Stored items:
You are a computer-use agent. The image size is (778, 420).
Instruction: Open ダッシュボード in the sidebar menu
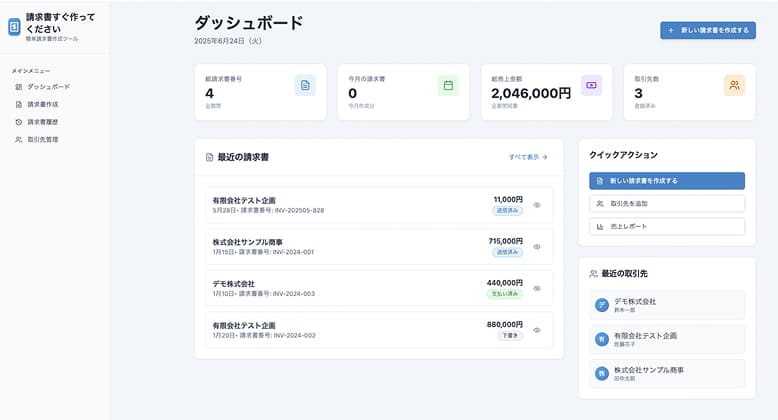pos(48,87)
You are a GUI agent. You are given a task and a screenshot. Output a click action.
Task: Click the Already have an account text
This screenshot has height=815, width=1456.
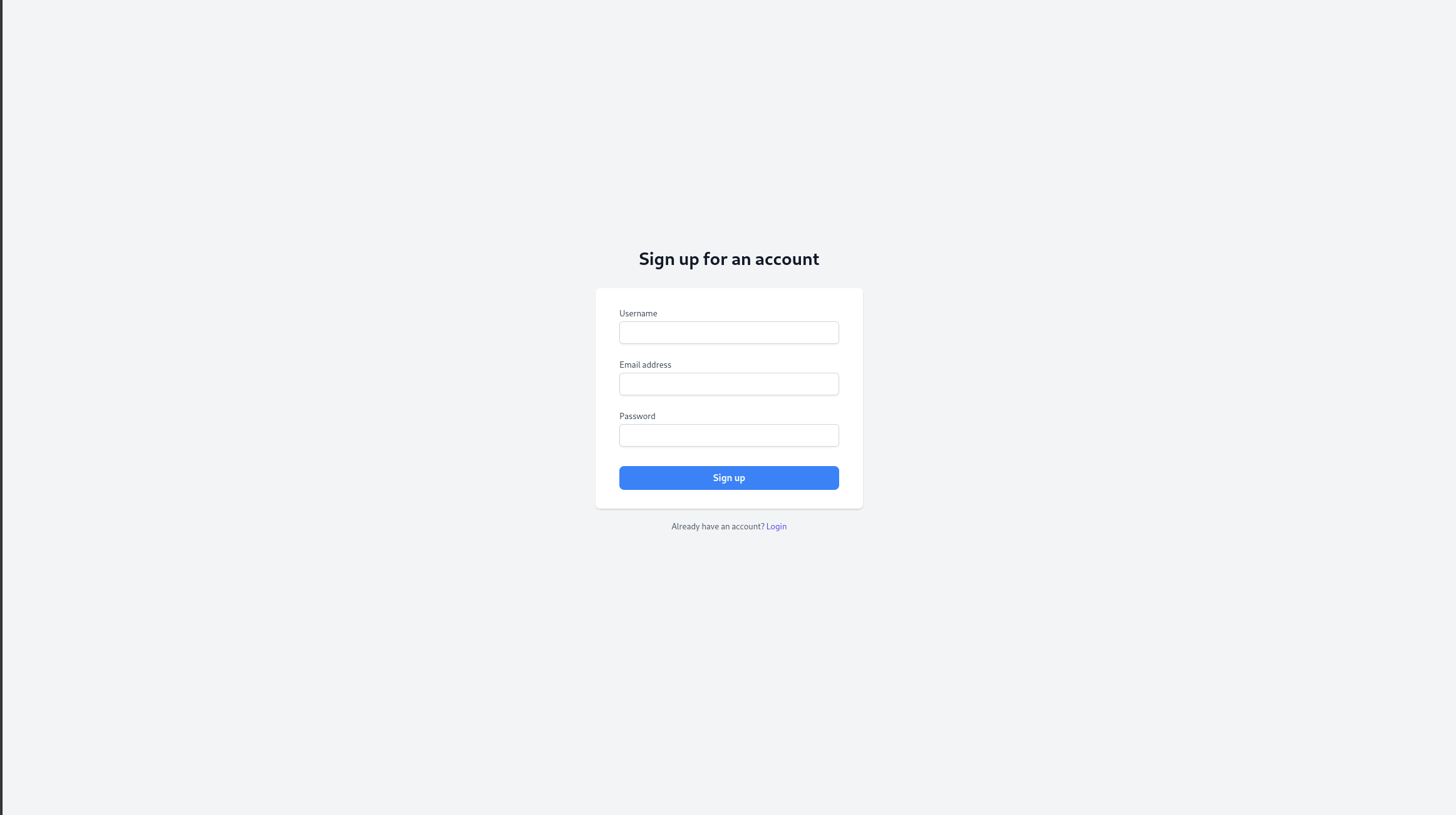pos(718,526)
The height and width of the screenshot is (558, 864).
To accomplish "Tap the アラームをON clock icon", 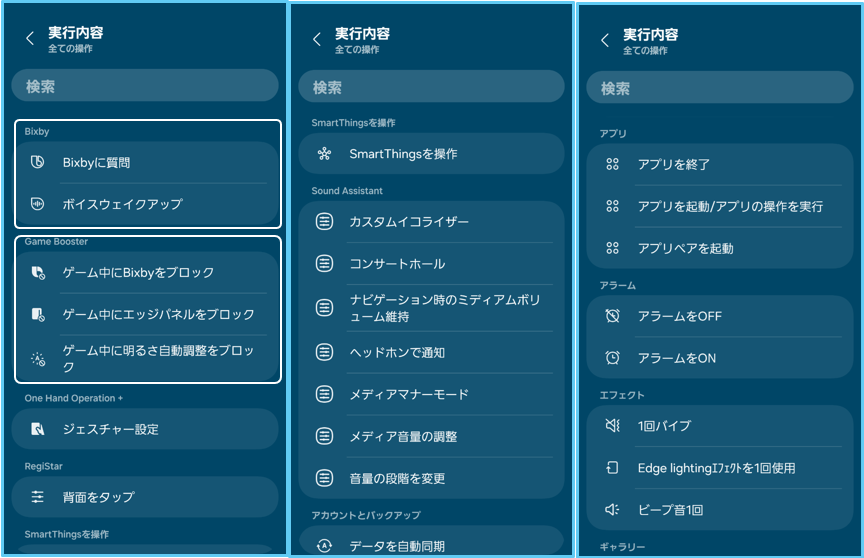I will [x=612, y=357].
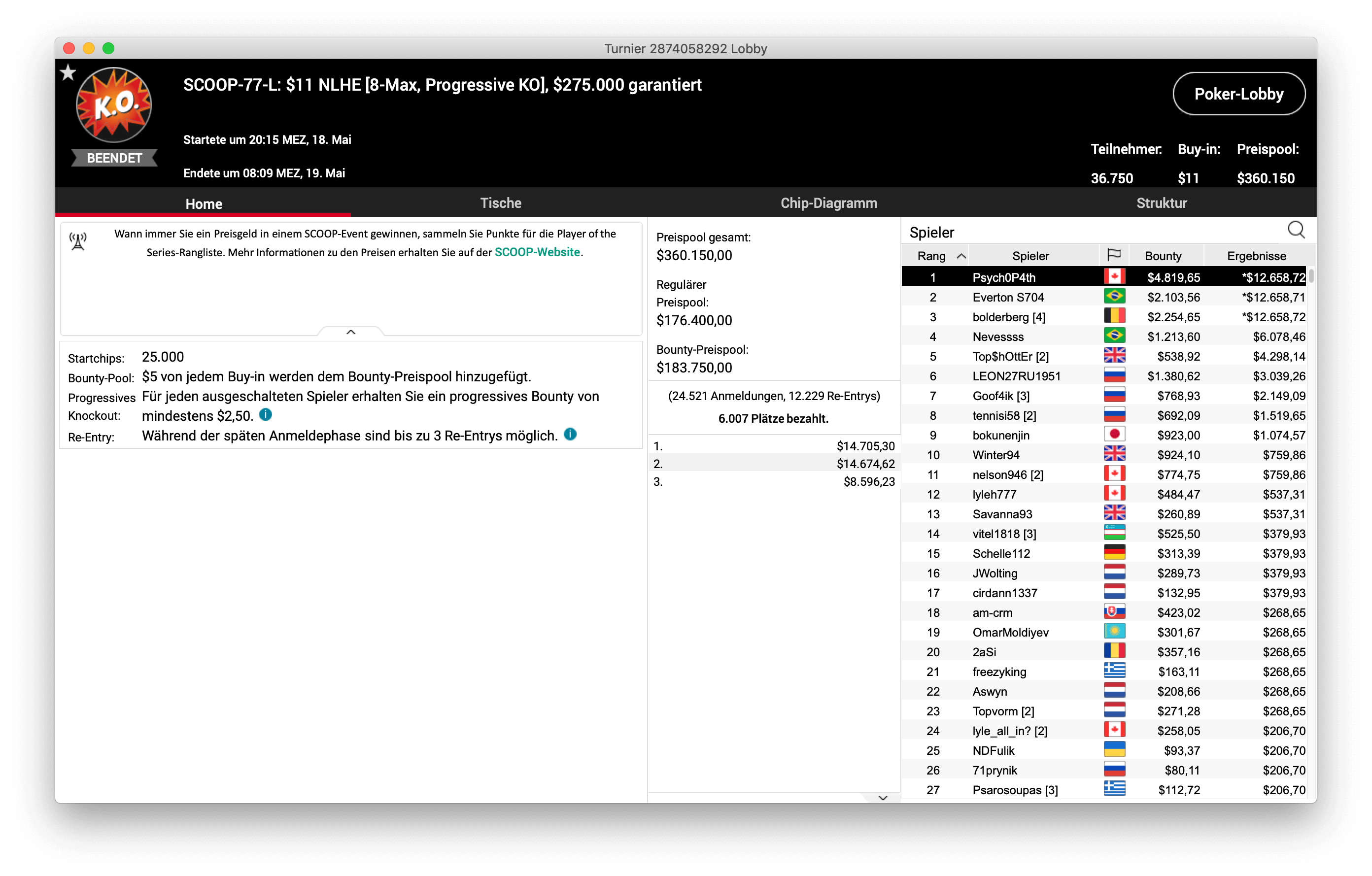1372x876 pixels.
Task: Click the broadcast antenna announcement icon
Action: [78, 241]
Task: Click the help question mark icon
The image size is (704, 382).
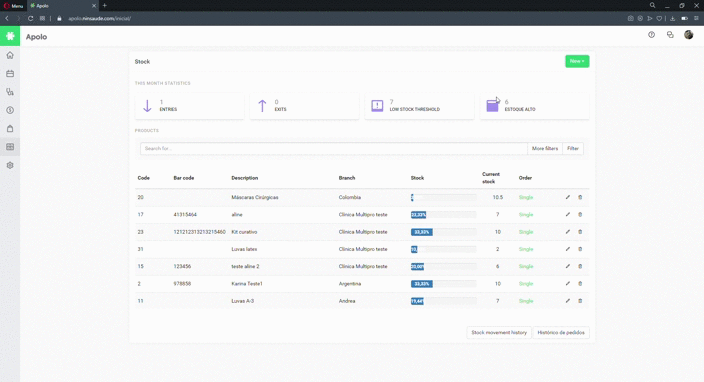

▶ [YOUR GOAL]
Please return a copy of each line in the entries that has the string "size".

▶ [TASK OUTPUT]
You are a computer-use agent. The image size is (778, 420).
The image size is (704, 382).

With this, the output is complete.